## STATED TASK 1
Condense the paragraph of the urban mobility text that begins "Mobility continues to be of grave concern," keeping its main facts.

## SOURCE TEXT

= = =

Improving Mobility on Segments with Closely Spaced Intersections in Urban Areas ()
1. Introduction
Mobility continues to be of grave concern due to the rapid population growth in urban centers. Between 2015 and 2020, the urban population around the world is expected to grow approximately 1.84% per year. As the population in urban areas continues to increase, the capacities of road networks are being exceeded, resulting in the increase in travel time and delay of most commuters. Federal and local government agencies are continually exploring strategies to reduce congestion and improve mobility on road corridors. Despite the implementation of many measures, congestion continues to persist causing billions of dollars in lost revenue and pollution of the environment. In Washington DC, commuters spend on average, 60 hours in traffic annually. This is equivalent to about 3 billion dollars to the region’s economy. Similarly, commuters in Los Angeles, California, experienced on average 104 hours of traffic delay annually. It is increasingly becoming difficult to expand existing physical infrastructure to improve mobility. In view of that more cost-effective measures which involve altering or improving traffic operational characteristics of road networks to increase capacity are encouraged [1] .

= = =

## EXTRACTED ENTRIES

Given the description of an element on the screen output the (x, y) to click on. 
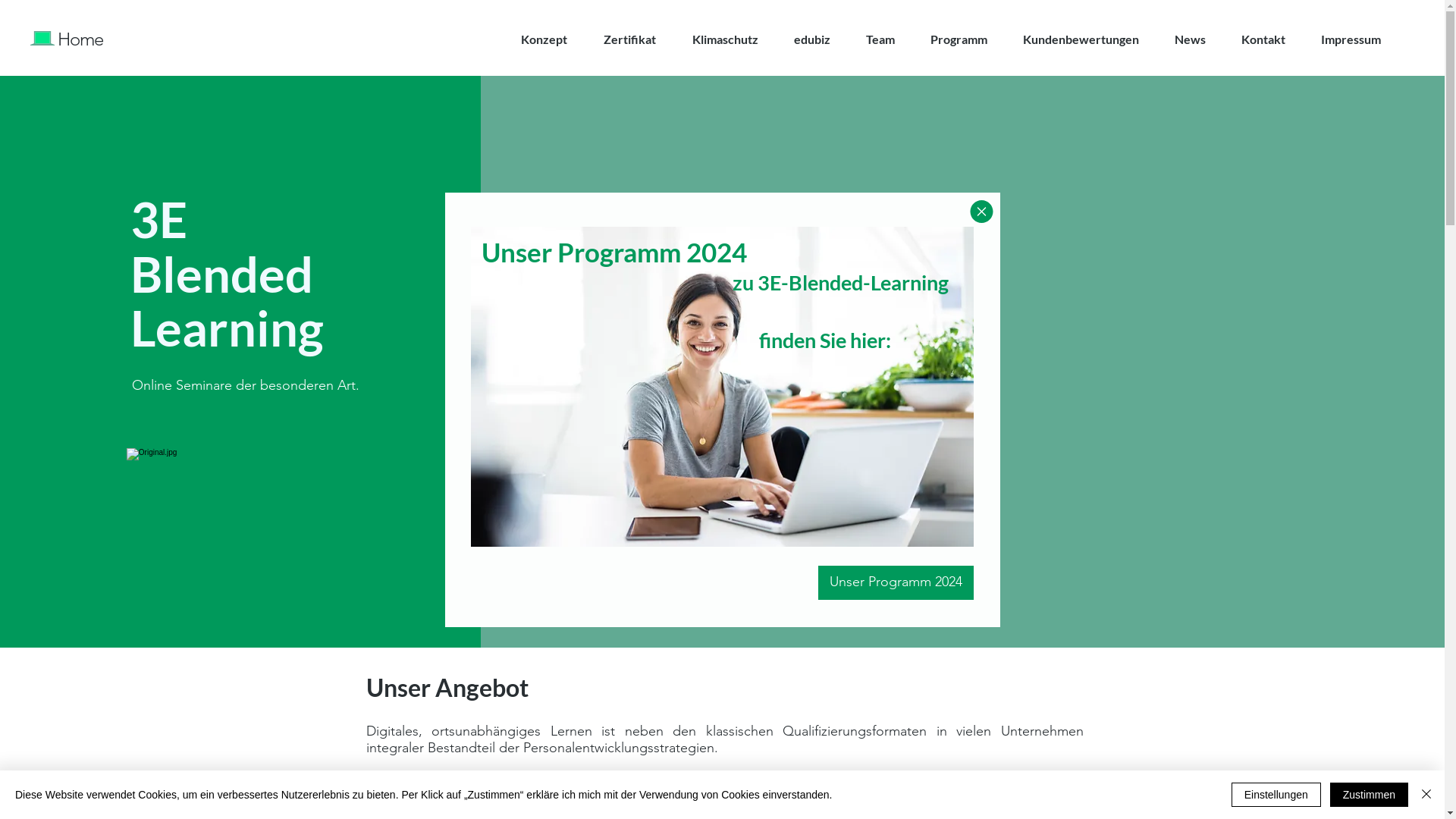
News Element type: text (1189, 39)
Unser Programm 2024 Element type: text (894, 582)
Konzept Element type: text (543, 39)
Multicolored Framed Shades Element type: hover (721, 385)
Team Element type: text (879, 39)
Programm Element type: text (958, 39)
Zustimmen Element type: text (1369, 794)
edubiz Element type: text (811, 39)
Einstellungen Element type: text (1276, 794)
Zertifikat Element type: text (629, 39)
Impressum Element type: text (1350, 39)
Kontakt Element type: text (1262, 39)
Kundenbewertungen Element type: text (1080, 39)
Klimaschutz Element type: text (724, 39)
Home Element type: text (80, 39)
Given the description of an element on the screen output the (x, y) to click on. 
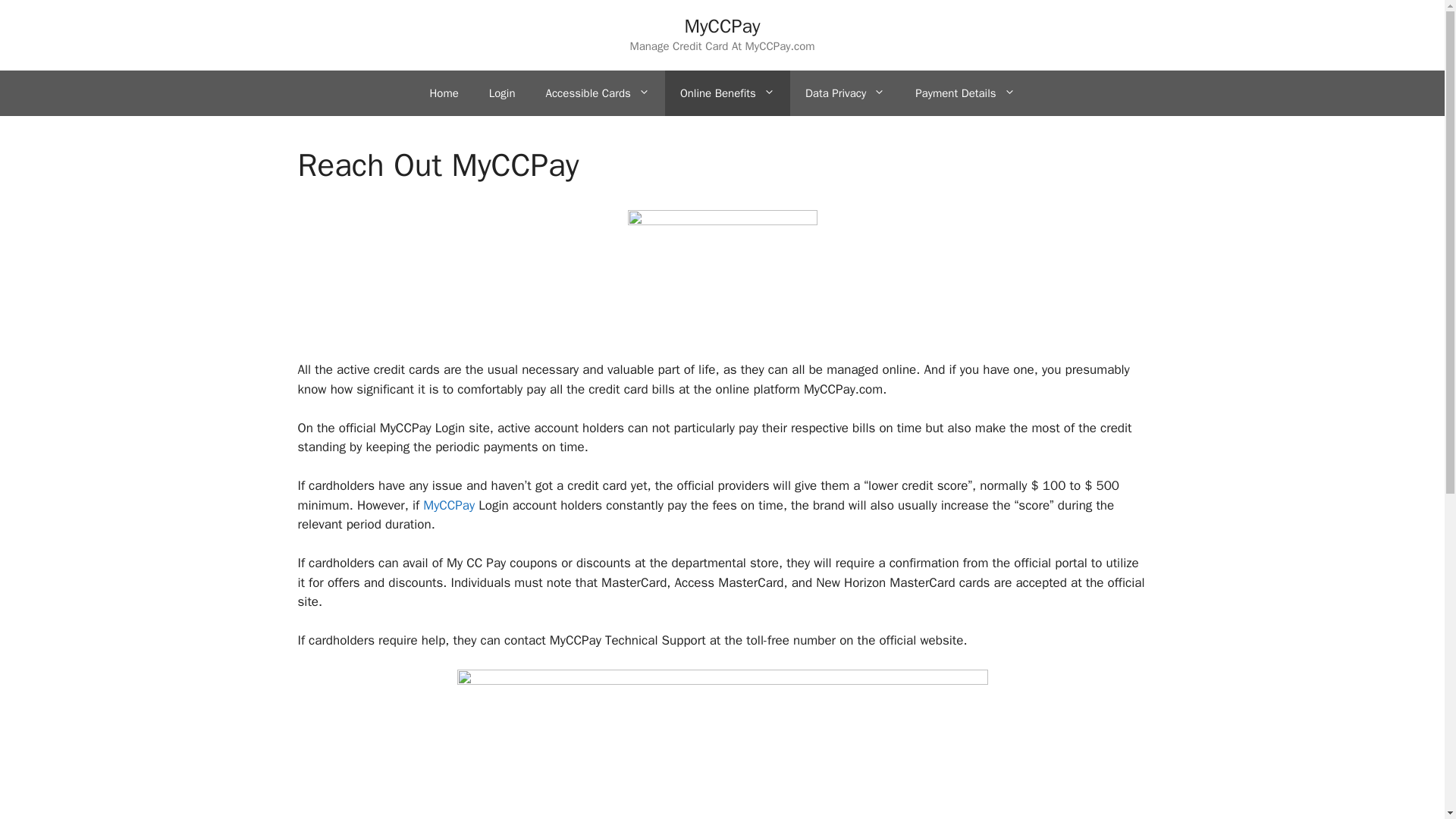
MyCCPay (722, 25)
MyCCPay (448, 505)
Accessible Cards (598, 92)
Data Privacy (844, 92)
Online Benefits (727, 92)
Login (502, 92)
Home (443, 92)
Payment Details (964, 92)
Given the description of an element on the screen output the (x, y) to click on. 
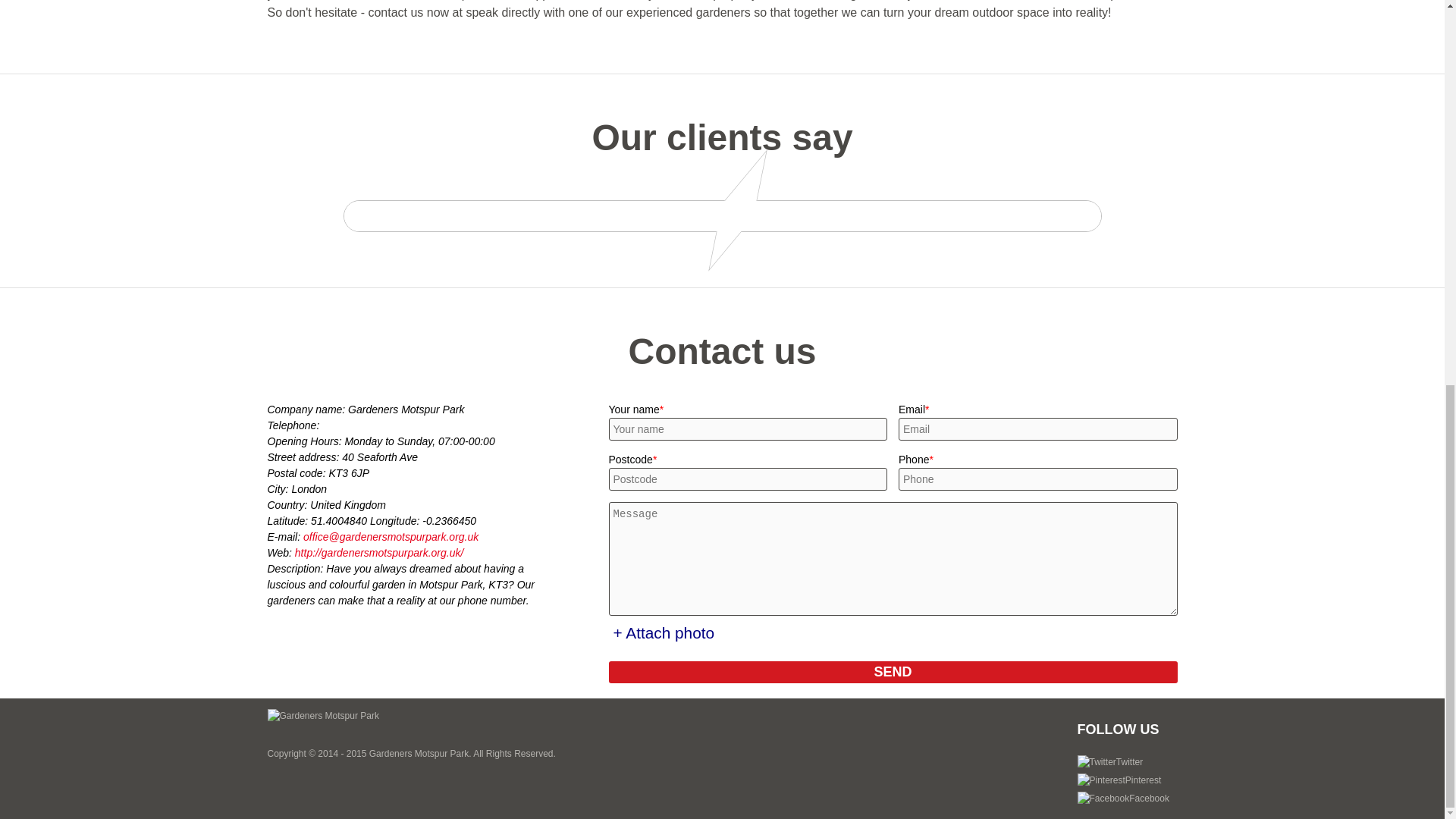
Send E-mail (390, 536)
Twitter (1109, 761)
SEND (892, 671)
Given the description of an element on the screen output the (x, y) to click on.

= = =

## STATED TASK 2
In the records, substitute "tap" for "click on" in the stretch from the line containing "MyCCPay (722, 25)" through the end of the records, changing nothing else. Leave the pictures out of your answer.

## TASK ANSWER 1
Mobility remains a serious concern because urban populations are growing rapidly, by about 1.84% per year worldwide between 2015 and 2020. As road networks exceed their capacity, commuters face longer travel times and more delay. Many measures have been tried, but congestion persists, costing billions of dollars and polluting the environment. Washington DC commuters spend about 60 hours in traffic each year, which costs the region about 3 billion dollars. Los Angeles commuters face about 104 hours of delay annually. Expanding physical infrastructure is becoming harder, so more cost-effective measures that improve traffic operations to increase capacity are encouraged.

## TASK ANSWER 2
MyCCPay (722, 25)
MyCCPay (448, 505)
Accessible Cards (598, 92)
Data Privacy (844, 92)
Online Benefits (727, 92)
Login (502, 92)
Home (443, 92)
Payment Details (964, 92)
Given the description of an element on the screen output the (x, y) to tap. 
Send E-mail (390, 536)
Twitter (1109, 761)
SEND (892, 671)
Given the description of an element on the screen output the (x, y) to tap.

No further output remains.